One of those studies also hinted at a link between cell phones and acoustic neuromas (noncancerous tumors); that kind of tumor is related to the second cancer detected in the current study, malignant schwannoma of the heart.

How Might Cell Phone Radiation Cause Cancer?

Scientists previously thought that the radiation from cell phones might damage cells by heating human tissue. At high power levels radiofrequency waves—the kind emitted by cell phones—can heat up water molecules. Since human tissue is mostly water, scientists hypothesized that those waves might cause damage by heating.

The Federal Communications Commission’s cell phone emission test—which all cell phones must pass before being allowed on the market—is based on that principle.

But in 2011, scientists at the NIH found that low level radiation, held close to the head, could alter brain cells without raising body temperatures. Likewise, in 2015, German researchers reported that the same type of radiation emitted by cell phones could promote the growth of brain tumors in mice without raising body temperatures.

The NTP study controlled for heating effects by making sure that the body temperatures of exposed rats did not increase by more than 1° C (1.9° F), suggesting that the cancers were triggered by some other mechanism.

How Well Does the NTP Study Mimic Current Cell Phone Usage?

The study used specially designed chambers that allowed researchers to expose rodents to standardized doses of radiation. The rodents were exposed for nine hours total each day, at intervals of 10 minutes on, 10 minutes off, for two years.

The radiation frequencies and signal modulation used were the same used by 2G (GSM or CDMA) phones, which were standard when the study began. Newer cell phones use 3G (such as UMTS or CDMA-2000) or 4G (LTE), which may have lower power outputs and different signal modulation.

“These changes may be a critical difference in whether there is a hazard today,” says Consumer Reports' Hansen. “But the study raises enough concern with the older technologies that we recommend an additional study be done with current technology.”

The rodents were exposed over their entire bodies. While that’s obviously different than the way humans use cell phones, the rodent results are still revealing, Hansen says.
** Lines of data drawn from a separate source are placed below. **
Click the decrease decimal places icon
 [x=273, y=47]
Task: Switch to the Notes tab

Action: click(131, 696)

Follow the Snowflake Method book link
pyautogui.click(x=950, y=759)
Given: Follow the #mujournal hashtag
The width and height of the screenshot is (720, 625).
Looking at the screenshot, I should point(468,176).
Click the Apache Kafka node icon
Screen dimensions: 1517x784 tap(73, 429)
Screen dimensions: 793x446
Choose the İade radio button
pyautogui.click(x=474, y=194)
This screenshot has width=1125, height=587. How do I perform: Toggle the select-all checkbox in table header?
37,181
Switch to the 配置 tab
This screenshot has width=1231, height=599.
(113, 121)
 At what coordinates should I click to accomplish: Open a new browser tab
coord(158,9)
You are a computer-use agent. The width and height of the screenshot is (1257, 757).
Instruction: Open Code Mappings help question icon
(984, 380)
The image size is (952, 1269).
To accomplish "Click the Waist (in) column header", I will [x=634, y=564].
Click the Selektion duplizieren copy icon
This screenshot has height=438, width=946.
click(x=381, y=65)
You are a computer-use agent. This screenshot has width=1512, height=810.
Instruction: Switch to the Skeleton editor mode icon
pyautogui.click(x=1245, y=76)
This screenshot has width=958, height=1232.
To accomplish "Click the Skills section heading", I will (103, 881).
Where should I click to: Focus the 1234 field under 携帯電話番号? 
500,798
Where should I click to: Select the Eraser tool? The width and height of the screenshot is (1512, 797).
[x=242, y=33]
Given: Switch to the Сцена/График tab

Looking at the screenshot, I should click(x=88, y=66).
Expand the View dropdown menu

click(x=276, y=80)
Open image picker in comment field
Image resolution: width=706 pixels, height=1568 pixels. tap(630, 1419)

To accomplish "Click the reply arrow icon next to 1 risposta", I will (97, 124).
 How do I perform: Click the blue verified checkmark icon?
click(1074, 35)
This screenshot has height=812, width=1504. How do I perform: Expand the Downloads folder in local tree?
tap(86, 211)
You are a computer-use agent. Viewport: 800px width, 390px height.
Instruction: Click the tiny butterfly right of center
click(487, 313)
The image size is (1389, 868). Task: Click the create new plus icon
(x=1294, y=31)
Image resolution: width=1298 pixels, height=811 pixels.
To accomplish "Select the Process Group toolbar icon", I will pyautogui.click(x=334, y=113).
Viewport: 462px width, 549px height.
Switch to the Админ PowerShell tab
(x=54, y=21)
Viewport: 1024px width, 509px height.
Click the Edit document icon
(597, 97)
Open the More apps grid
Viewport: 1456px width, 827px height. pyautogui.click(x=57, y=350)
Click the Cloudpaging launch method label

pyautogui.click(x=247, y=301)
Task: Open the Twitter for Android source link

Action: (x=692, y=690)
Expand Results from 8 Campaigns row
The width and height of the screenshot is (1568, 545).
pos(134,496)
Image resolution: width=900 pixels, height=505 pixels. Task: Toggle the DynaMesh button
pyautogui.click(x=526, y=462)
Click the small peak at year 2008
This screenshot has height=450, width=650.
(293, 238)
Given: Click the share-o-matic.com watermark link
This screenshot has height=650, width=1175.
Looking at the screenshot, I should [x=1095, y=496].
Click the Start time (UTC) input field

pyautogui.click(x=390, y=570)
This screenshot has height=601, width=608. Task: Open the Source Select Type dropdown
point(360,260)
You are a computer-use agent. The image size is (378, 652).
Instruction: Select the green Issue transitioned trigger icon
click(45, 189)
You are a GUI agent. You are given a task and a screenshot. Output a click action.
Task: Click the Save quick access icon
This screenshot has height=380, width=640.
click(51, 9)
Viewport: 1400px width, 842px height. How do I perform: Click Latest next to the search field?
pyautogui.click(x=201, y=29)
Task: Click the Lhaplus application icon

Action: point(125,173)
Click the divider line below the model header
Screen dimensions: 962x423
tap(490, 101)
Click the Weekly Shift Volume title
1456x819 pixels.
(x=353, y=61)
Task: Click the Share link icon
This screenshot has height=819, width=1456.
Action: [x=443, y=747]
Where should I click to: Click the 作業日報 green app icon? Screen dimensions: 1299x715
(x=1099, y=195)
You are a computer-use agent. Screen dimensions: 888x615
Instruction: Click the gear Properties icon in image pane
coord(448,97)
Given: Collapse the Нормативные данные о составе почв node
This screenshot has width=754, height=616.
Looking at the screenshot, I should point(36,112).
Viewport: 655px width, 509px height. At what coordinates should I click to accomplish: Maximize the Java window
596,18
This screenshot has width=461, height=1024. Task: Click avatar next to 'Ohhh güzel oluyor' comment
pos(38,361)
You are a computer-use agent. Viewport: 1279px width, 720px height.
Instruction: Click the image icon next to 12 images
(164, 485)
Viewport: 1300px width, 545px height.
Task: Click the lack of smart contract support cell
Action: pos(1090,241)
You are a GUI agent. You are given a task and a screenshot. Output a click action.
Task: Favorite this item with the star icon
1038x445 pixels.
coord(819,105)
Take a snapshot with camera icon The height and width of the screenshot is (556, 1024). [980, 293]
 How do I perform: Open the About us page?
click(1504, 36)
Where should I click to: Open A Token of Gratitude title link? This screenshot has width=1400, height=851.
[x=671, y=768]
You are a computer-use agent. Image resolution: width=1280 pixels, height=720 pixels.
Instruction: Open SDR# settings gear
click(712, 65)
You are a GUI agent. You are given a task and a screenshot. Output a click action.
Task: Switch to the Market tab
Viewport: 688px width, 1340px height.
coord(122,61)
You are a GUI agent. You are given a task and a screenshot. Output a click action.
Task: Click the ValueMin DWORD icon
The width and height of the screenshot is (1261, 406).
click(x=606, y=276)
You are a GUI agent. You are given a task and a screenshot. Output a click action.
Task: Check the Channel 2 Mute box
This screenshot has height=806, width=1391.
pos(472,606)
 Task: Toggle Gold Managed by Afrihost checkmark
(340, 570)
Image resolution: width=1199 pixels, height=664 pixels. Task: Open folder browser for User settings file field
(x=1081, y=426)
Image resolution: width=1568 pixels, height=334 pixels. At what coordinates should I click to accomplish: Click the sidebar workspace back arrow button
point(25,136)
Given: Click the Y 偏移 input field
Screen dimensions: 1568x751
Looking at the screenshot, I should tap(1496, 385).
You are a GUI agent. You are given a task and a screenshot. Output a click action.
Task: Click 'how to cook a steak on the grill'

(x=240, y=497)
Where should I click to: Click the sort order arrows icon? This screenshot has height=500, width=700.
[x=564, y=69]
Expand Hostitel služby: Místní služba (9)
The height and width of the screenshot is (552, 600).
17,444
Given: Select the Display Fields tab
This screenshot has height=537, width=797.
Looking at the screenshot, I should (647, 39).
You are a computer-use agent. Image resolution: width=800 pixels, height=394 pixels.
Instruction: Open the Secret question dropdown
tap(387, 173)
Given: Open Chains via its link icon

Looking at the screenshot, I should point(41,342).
“The reason we see schwannomas in the heart here, and not the auditory system, could be due to the fact that in rodents the heart is closer to the surface of the body,” he says. “What’s more important is that the cell type found in the heart in the NTP study is the same as in some brain tumors found in several human epidemiology studies.”

What Does Consumer Reports Think the Government and Industry Should Do Now?

The substantial questions and concerns raised by this and previous research regarding cell phones and cancer requires swift and decisive action by the government and industry. Specifically, Consumer Reports believes that:

  • The National Institutes of Health should commission another animal study using current cell phone technology to determine if it poses the same risks as found in this new study.

  • The Federal Communications Commission should update its requirements for testing the effect of cell phone radiation on human heads. The agency's current test is based on the devices’ possible effect on large adults, though research suggests that children’s thinner skulls mean they may absorb more radiation. The FCC should develop new tests that take into account the potential increased vulnerability of children.

  • The Food and Drug Administration and the FCC should determine whether the maximum specific absorption rate of 1.6 W/kg over a gram of tissue is an adequate maximum limit of radiation from cell phones.

  • The Centers for Disease Control and Prevention should repost it’s advice on the potential hazard of cell phone radiation and cautionary advice that was taken down in August 2014.

  • Cell phone manufacturers should prominently display advice on steps that cell phone users can take to reduce exposure to cell phone radiation.